As noted before, some nations in the modern era are poor. That’s in contrast with the fact that for nearly all of human history, every nation was abjectly poor. Only some nations escaped the abject poverty that was the common lot of all humans for all of human existence.

The question therefore is: why and how did some people escape poverty, and why aren’t some others able to escape poverty? Specifically, the question for me was: why is India so desperately poor in this modern age?

Sure, India was as abjectly poor as the rest of the world in, say, 1700 CE. But why are other nations 10 or 30 times richer than India is now in the 21st century CE?

Examine the list of reasons that could explain why a country  could be poor. None of them apply to India. India has a deep history and civilization, it has a culture that goes back millennia, it is blessed with a very benign climate, the Ind-Gangetic plain is as fertile as any on earth, it has not been ravaged by continual civil strife, by frequent natural disasters. Why then is it — today in the 21st century CE — so pathetically poor?

Let me repeat that. Why is India still so pathetically, abjectly poor? Why is it so poor not just relative to historically rich, developed countries like Sweden or the United States, but why is it so poor compared to a country like China — that was as pathetically poor as recently as the 1980s?

Your answer may differ. My answer is one word: Freedom.

India is poor because Indians don’t have freedom. Indians are not free in any meaningful sense of the term.

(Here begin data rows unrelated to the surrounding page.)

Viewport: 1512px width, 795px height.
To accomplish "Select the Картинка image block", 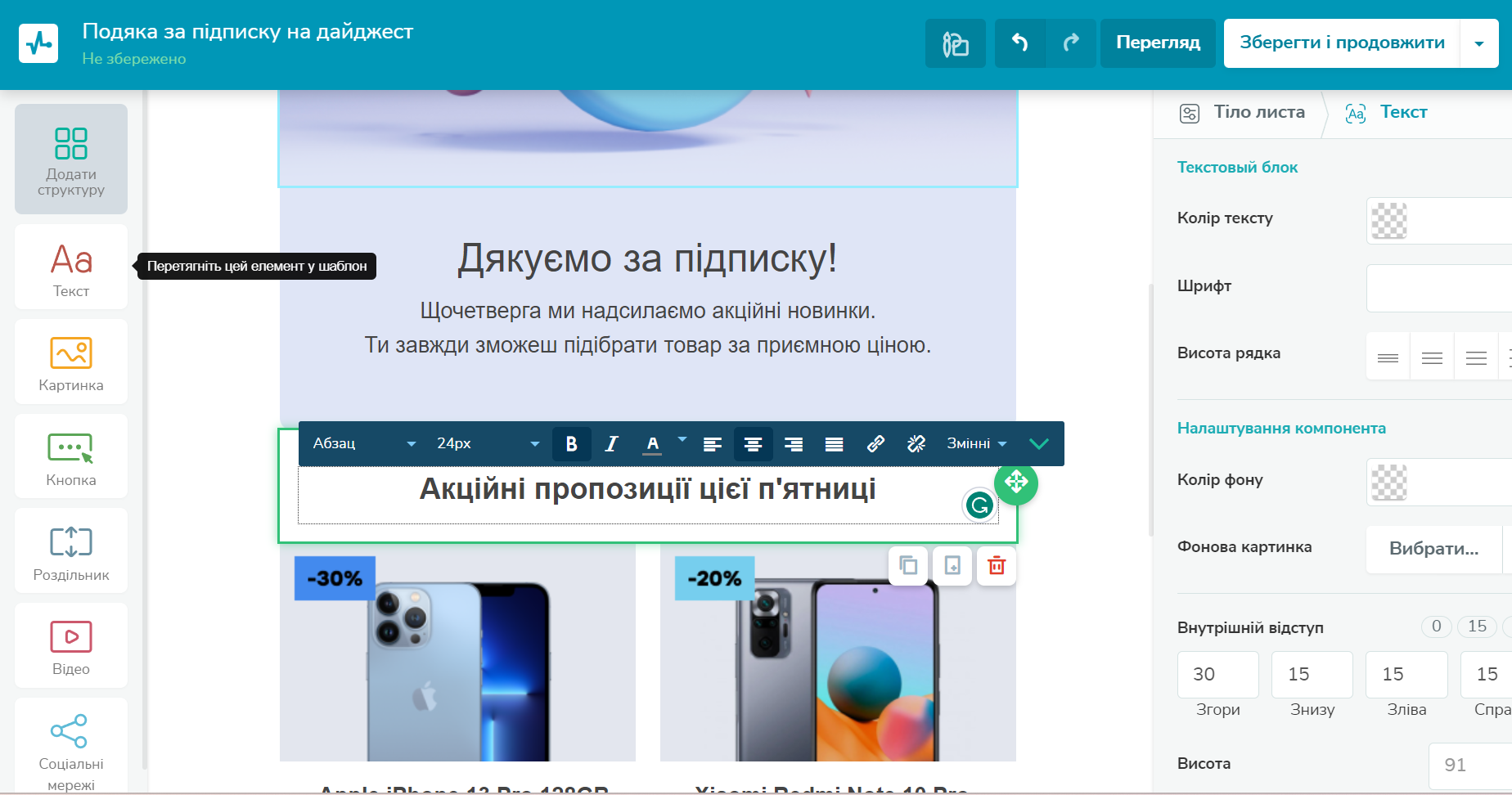I will (71, 362).
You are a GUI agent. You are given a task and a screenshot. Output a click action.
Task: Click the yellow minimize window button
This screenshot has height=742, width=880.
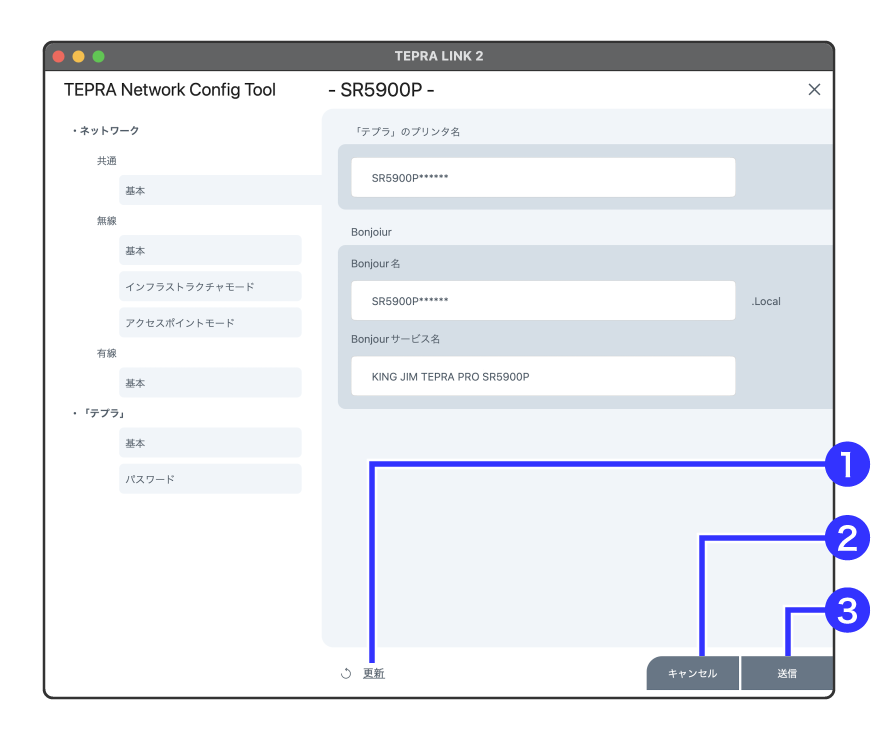point(78,56)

In the next bit, I will explore the following:

    1. Why freedom — and which kind of freedom — matters for India’s escape from abject poverty.
    2. Why Indians lack that freedom.
    3. What Indians should do to attain that freedom.
    4. Why Indians will refuse to do what they need to do to become free.

Author: Atanu Dey


6 thoughts on “The Concluding Part — 1”

  1. Thank you Mr. Dey for writing the above post. I would be following your posts to understand more about types of freedom. Once again Thank you!

  2. Atanu,
    Everything is true,
    The following statement needs to be more nuanced:

    “A democratic country (India, for example) could choose a socialist economic system, and an autocratic country (China, for example) could choose a capitalist economic system.”

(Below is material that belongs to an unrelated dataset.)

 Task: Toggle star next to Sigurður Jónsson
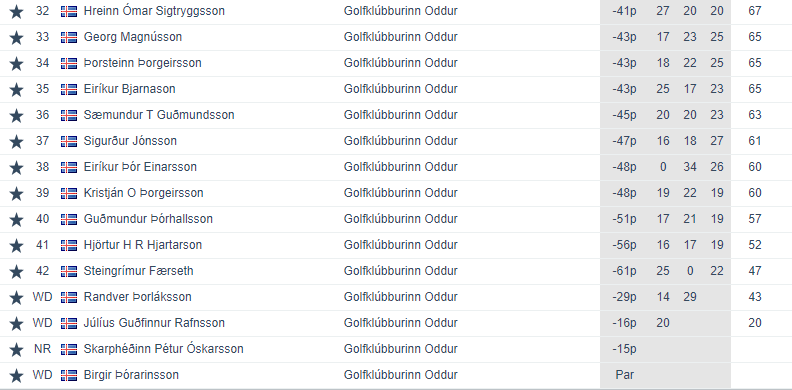[x=16, y=141]
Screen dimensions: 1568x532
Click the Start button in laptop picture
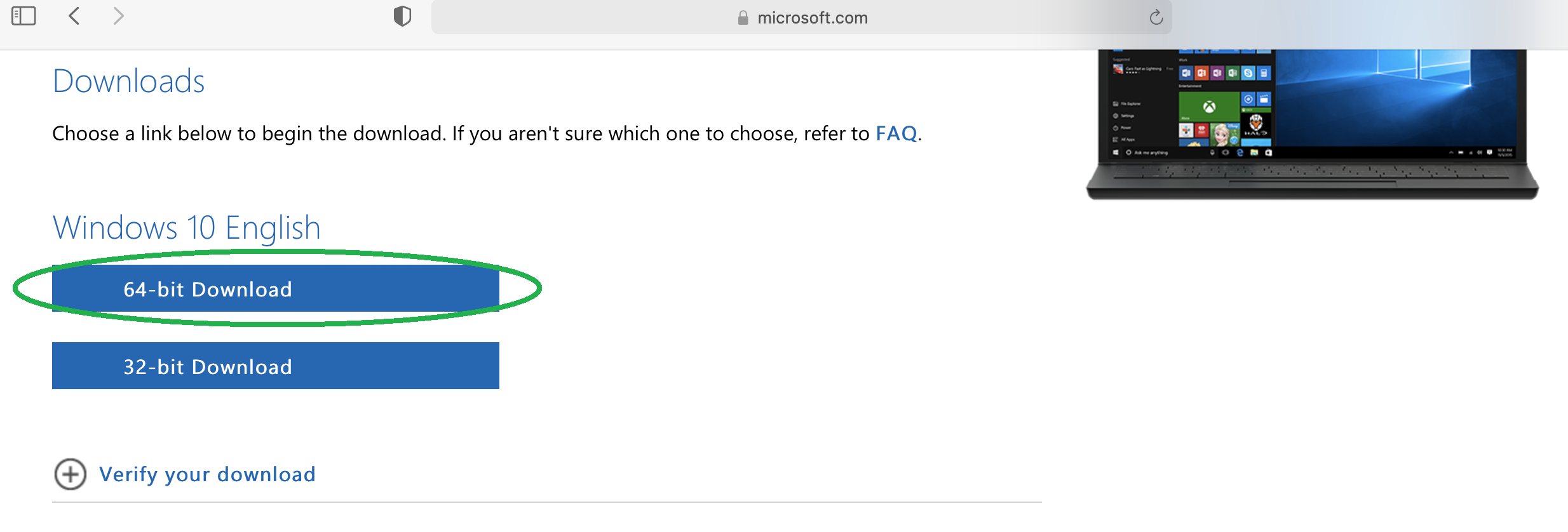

    1. Democracy is the younger brother or first step towards Socialism. Both empower the collective. It is necessary to have democracy, but with attention to details. Neither a small group nor the mob/majority should ever get unlimited power. Unless sovereignty of the individual is expressly acknowledged and clear limits on powers of elected and bureaucratic officials are diligently imposed by the citizens, things devolve, as have done in USA.
    2. China is NOT capitalist system: it is a pervasive slave owner (by the Communist party) system, much more than other countries. Humans are the most productive farm animals.
    Rest of the world pays the select few in the Party, to avail the services of these workers with no choice, on the cheap.

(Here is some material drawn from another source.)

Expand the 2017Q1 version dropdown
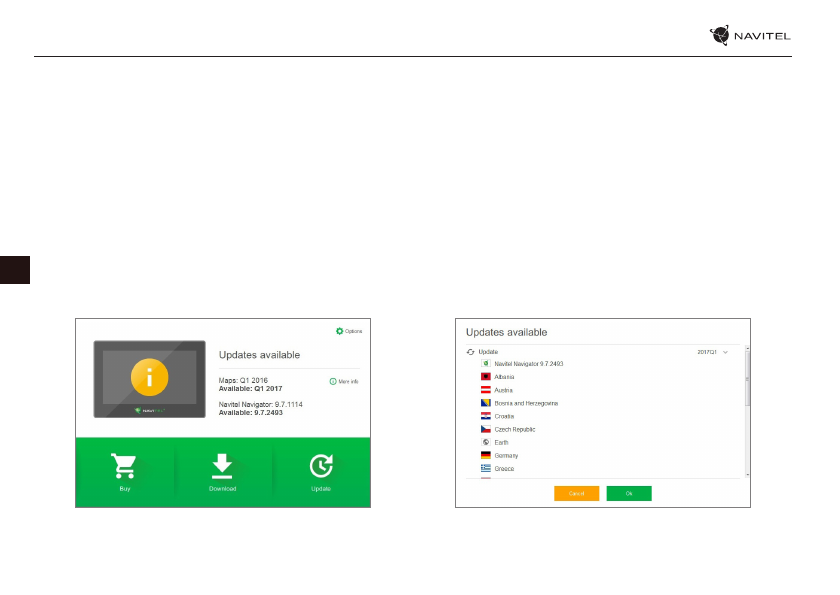This screenshot has height=595, width=840. click(726, 352)
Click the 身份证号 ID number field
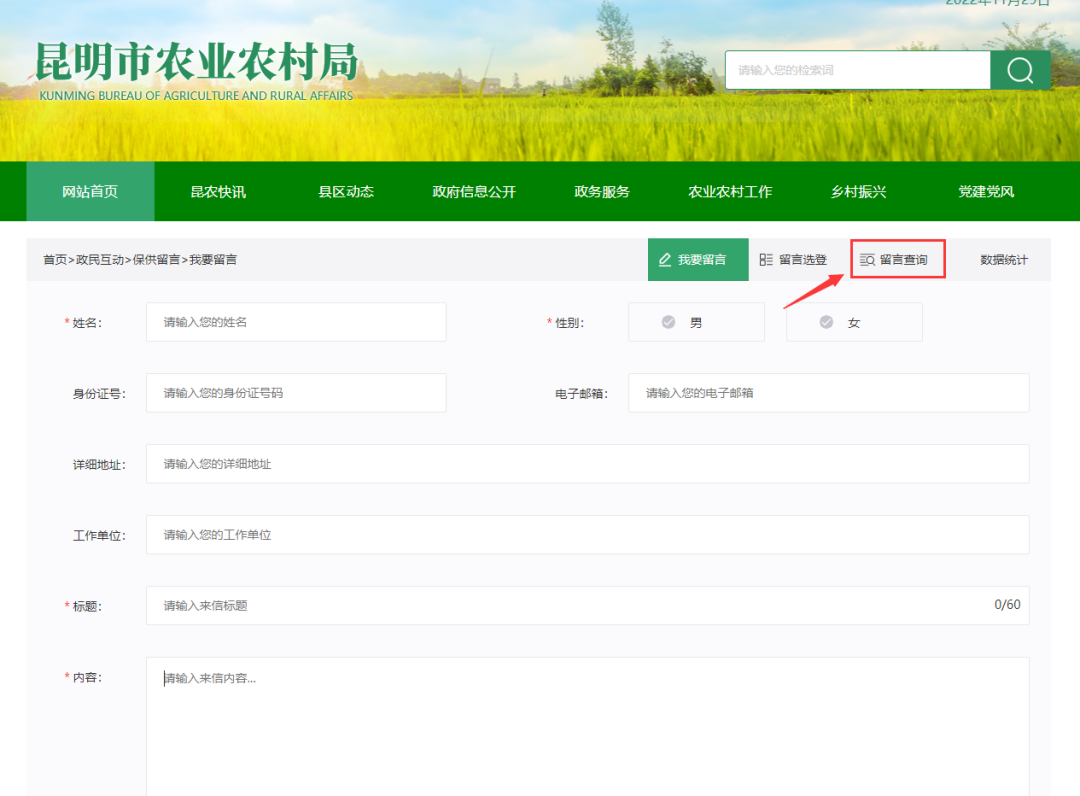The width and height of the screenshot is (1080, 796). coord(296,393)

    1. “(China, for example) could choose a capitalist economic system.”

      At best, it can be called a Fascist system:
      STATE control of “private” enterprise.

      You are to certain extent, free to produce, but STATE decides what you can keep.

      In China
      You were not ALLOWED to even produce more than one child per couple!

      1. Jack Ma reportedly said:
        “It is far easier to be a socialist in a capitalist country than a capitalist in a socialist country.”